Неудобство доставила степанова невольная известность. Теперь его знали слишком многие, а свойственная человеку тяга преувеличивать возводила на определённый пьедестал. От роли ручной обезьяны светского общества Степан сумел отойти, сказываясь то больным, то попросту «забывая» приглашения, посылаемые с важничающими лакеями (мужик, что с него взять!), и дождался падения интереса к своей особе. Но вот в среде простого люда дело обстояло куда хуже. Степану порою казалось, что он знаком решительно всем. Богатые желали войти с ним в долю, бедные просили денег, и каждый требовал рассказать историю о том, как он, Степан, «с царём чай пил». Убеждать в обратном оказалось пустой тратой времени. Все знали о нём куда больше самого Степана. Как вера в важность и значение слова сочеталась с самыми невероятными небылицами, он не понимал.
Поразмыслив, он решил обратить это на пользу и в один прекрасный момент, когда Пушкин устало засыпал в кресле после стакана подогретого вина, спросил в лоб.
— Ну как там дела-то, Александр Сергеевич, всё расшифровали?
Пушкин даже не удивился.
— Не всё, Стёпа, не всё.
— Или не всех?
— Или не всех, Стёпа, или не всех.
— А почему вы не хватаетесь за пистолеты, барин? — засомневался было Степан.
— Незачем. Разве помогут пистолеты, если даже ты догадался?

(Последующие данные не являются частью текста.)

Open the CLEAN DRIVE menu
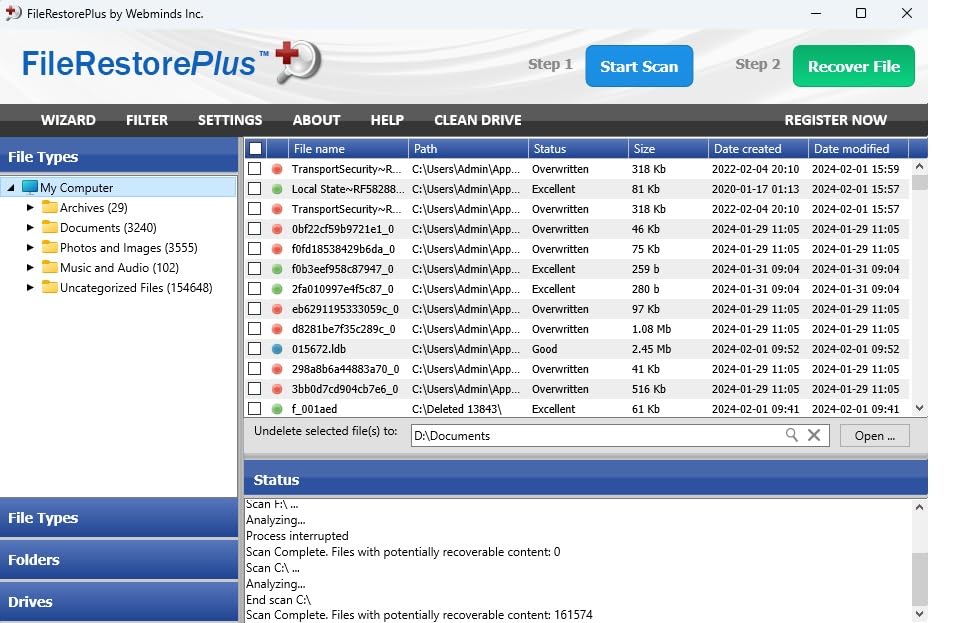970x623 pixels. [477, 120]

— Что значит «даже»? Быть может, я один и догадался.
— Сам знаешь ведь, что глупость говоришь.
— Ну так проясните, Александр Сергеевич. На вас смотреть больно. Вижу — себя изводите, света белого не видите. И ради чего?
— Всё как всегда, Стёпа, — устало выдавил улыбку Пушкин, — ради того, что кажется больше себя самого.
— О России думаете, — зашёл с подколки мужик.
— И о ней тоже, братец.
— А оно того стоит? — усомнился Степан. — Была, есть и будет. По-разному, правда, но суть одна.
— Я не любитель философий. Ответь-ка лучше, известно ли тебе о «Гидре»?
— Это с которой Геракл сражался?
— Почти. Это о той подписи, что красуется под половиной анонимок со всеми мерзостями, которые подбрасывают людям.
Степан показал, что ничего такого не знал и впервые о подобном слышит. Всмотревшись в него, Пушкин понял, что это правда. Внезапно ему пришла в голову мысль.
Расположившись поудобнее и налив себе ещё вина, Александр с внешним равнодушием прочёл небольшую лекцию об аспектах негласной жизни.
— Ты ведь слышал о мятеже декабристов? Хорошо. И, должно быть, ты знаешь, что за это никого не наказали?
— Как? Пятерых повесили, а ссыльных сколько!
— Это мелочи. Во-первых, не повесили никого. Я имею в виду — никого из тех, кто вывел войска на площадь. Пестеля не было в Петербурге, наивному Каховскому вменили смерть Милорадовича, а Рылеев... Неужели кто-то мог подумать, что он способен привести хоть одного солдата? Среди казнённых не было никого из поднявших казармы. Среди ссыльных — да. Но и здесь внимательный глаз легко обнаружит странности. Сослали, по сути, лишь горячих голов.